Recommendation models are an important class of Machine Learning (ML) algorithms that offer a targeted user experience for a variety of web-services. E-commerce websites use recommendation algorithms to suggest purchases, search engines to rank search results, video streaming services to recommend videos, and social networks to suggest relevant posts. Over time, recommendation models have evolved from simple collaborative filtering designs to deep learning based approaches. Deep-learning-based recommendation models are at the core of a wide variety of services and consume significant infrastructure capacity and compute cycles in datacenters. Meta reports that more than 50% of their training cycles and around 80% of inference cycles are devoted to deep learning based recommendation models. Similar trends can be found at Google, Alibaba, and Amazon.

Deep learning based recommendation models are a disaggregated conflation of compute-intensive neural networks, memory-intensive embedding tables, and communication collectives-heavy feature interactions. The embedding tables store the user and item features, and their size is expected to increase as more users and items interact. Production-scale recommendation models are already several TeraBytes in size with trillions of parameters. Size of each components differs based on the use case. This results into model-level heterogeneity across deep-learning based recommendation models. Given the limited capacity of GPU HBM, number of GPU’s scale with embedding table size. Other option is to use commodity servers with limited number of GPU’s where embedding tables are placed on CPU main memory. But placing embedding table on CPU main memory faces system bottlenecks and slows down the overall training process.

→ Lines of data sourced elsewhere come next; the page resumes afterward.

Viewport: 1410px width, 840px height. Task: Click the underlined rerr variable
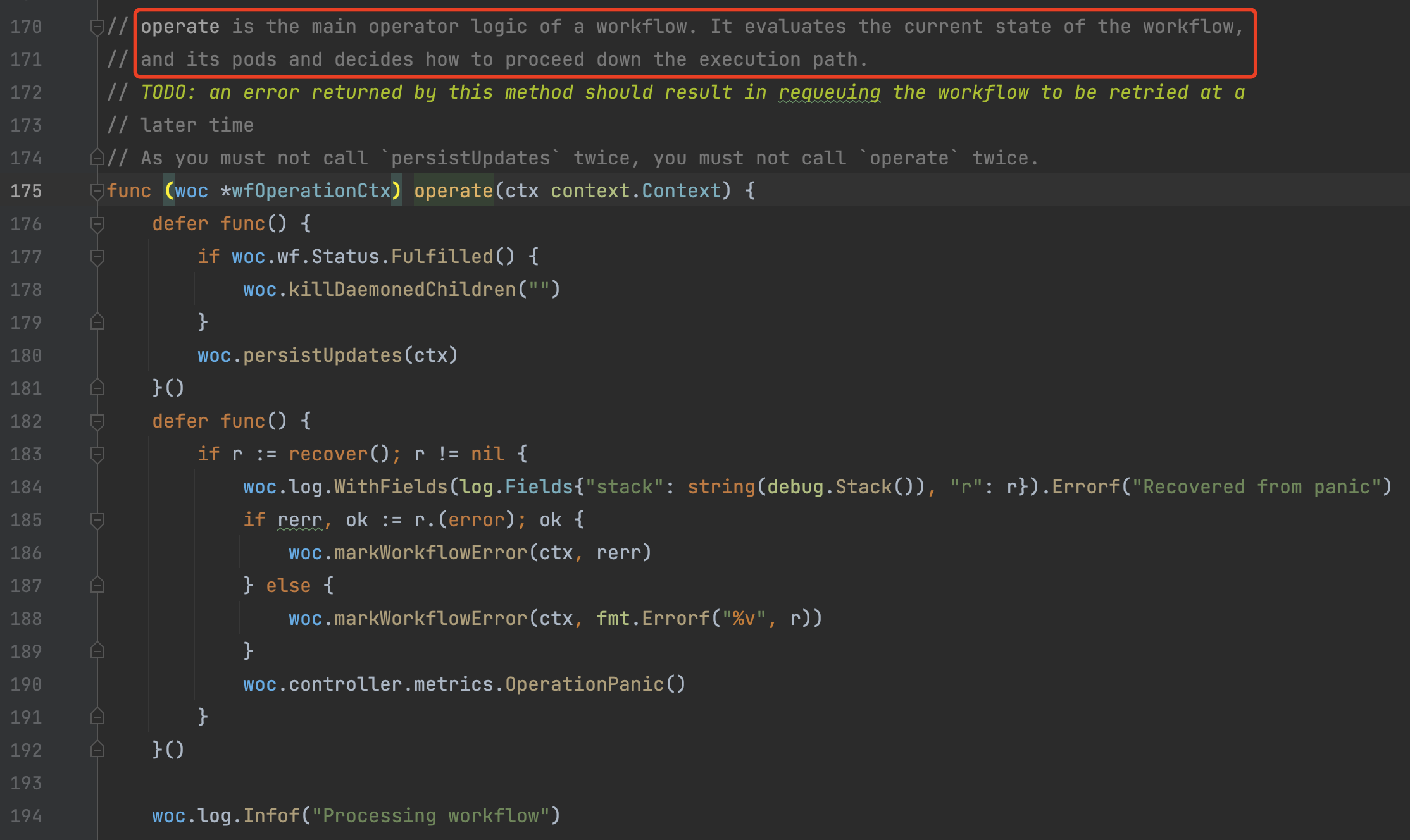pyautogui.click(x=299, y=520)
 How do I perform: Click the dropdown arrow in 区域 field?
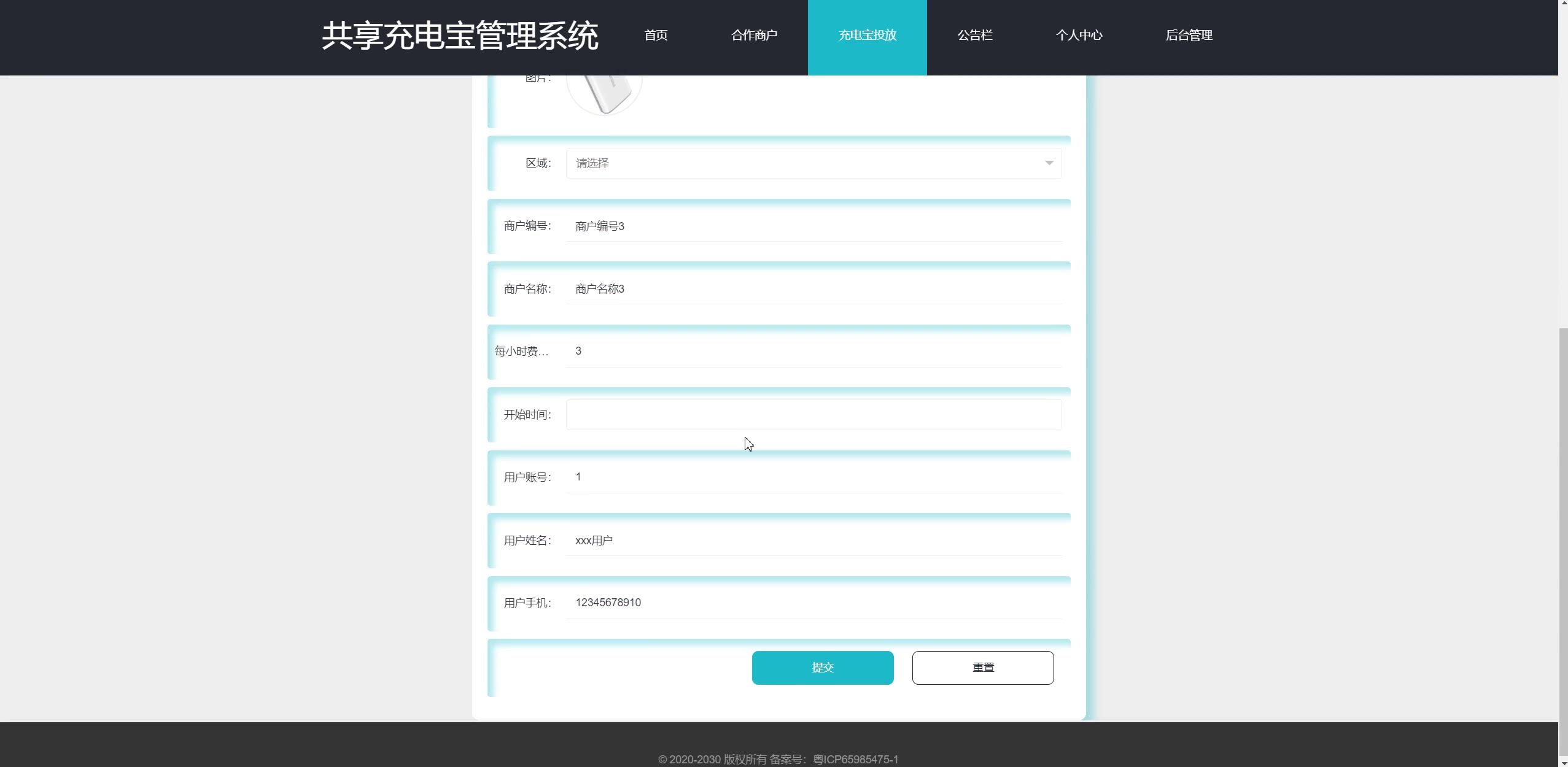1049,163
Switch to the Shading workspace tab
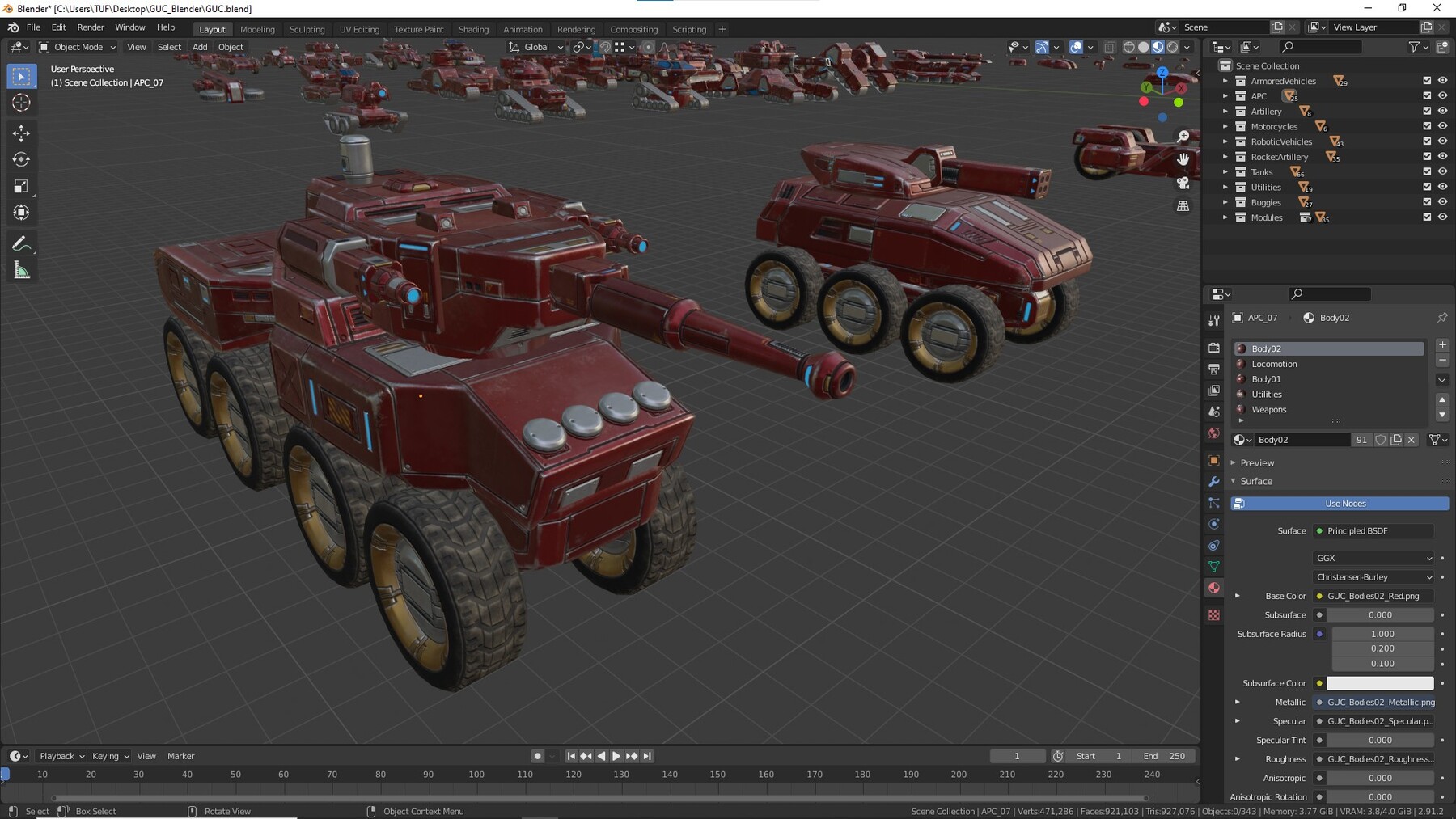Image resolution: width=1456 pixels, height=819 pixels. [473, 29]

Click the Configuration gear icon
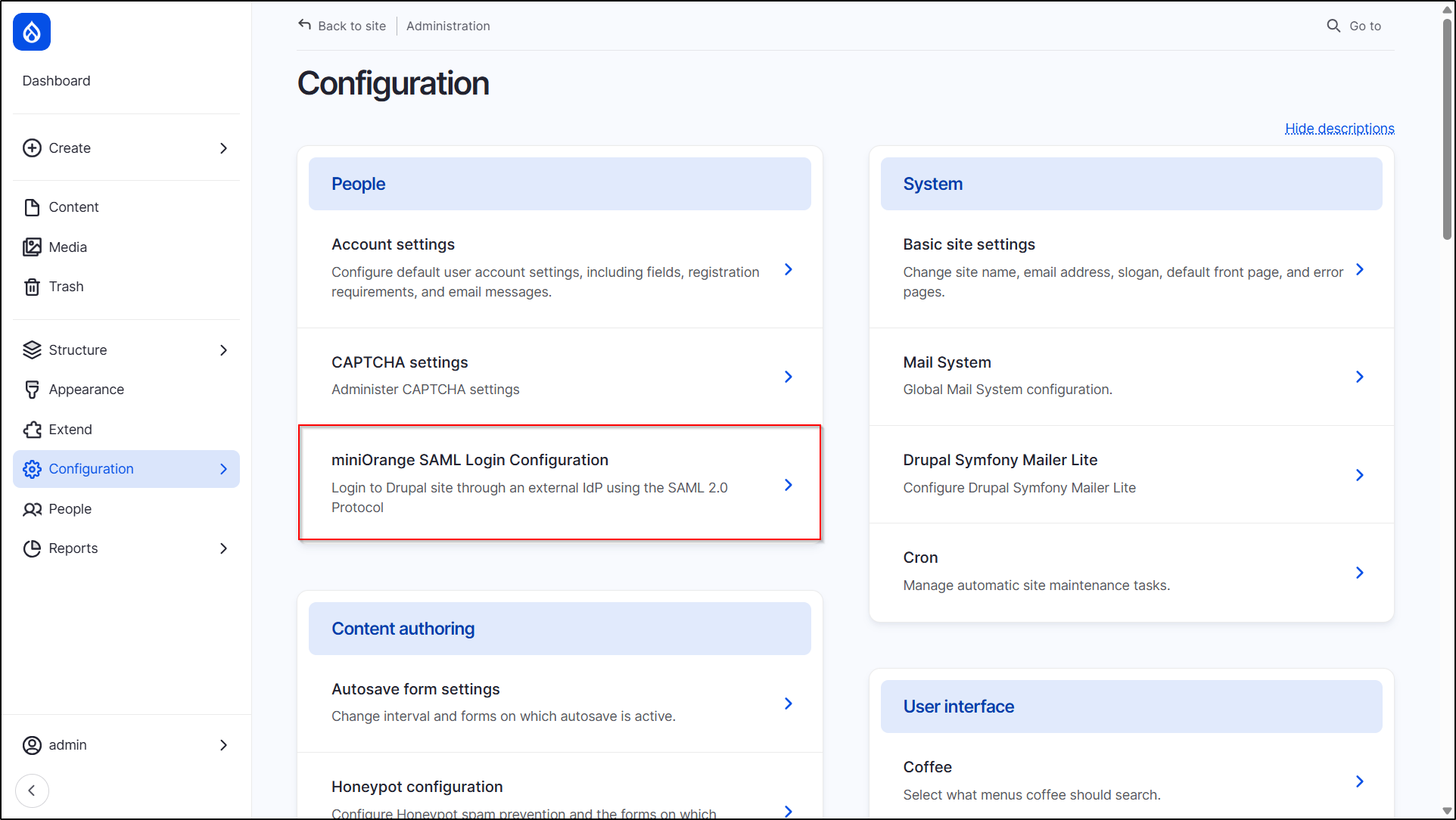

The goal of the tutorial is to investigate the system bottlenecks associated with placing embedding on CPU main memory and optimizing the embedding placement on commodity servers without scaling the number of GPU devices. We aim to use our work at VLDB 2022.

Goal

  • Understanding the challenges associated with training big sparse recommendation models on commodity servers using real-world data?
  • How to utilize the limited GPU HBM in an efficient way for training big sparse recommendation models.
  • Investigate the popularity within training data and how to exploit the skewness in access patterns into embedding tables.
  • Traininig big sparse recommendation models on commodity servers with limited GPU devices.

Schedule

Time (EST) Session Details Speaker Slides
8:00 am Introduction to Recommender Systems Muhammad Adnan Slides
8:20 am Deep Learning based Recommendation Models (DLRM) Prashant J. Nair Slides
8:45 am Challenges Associated with Training Recommendation Models Muhammad Adnan Slides
9:15 am Setting Up resources for training Muhammad Adnan  
10:00 am Coffee Break    
10:20 am Skewness in Embedding Access Pattern Prashant J. Nair Slides
10:40 am Baseline DLRM Training Profiling Muhammad Adnan Slides
11:15 am FAE Training Muhammad Adnan Slides
12:10 am Conclusion Prashant J. Nair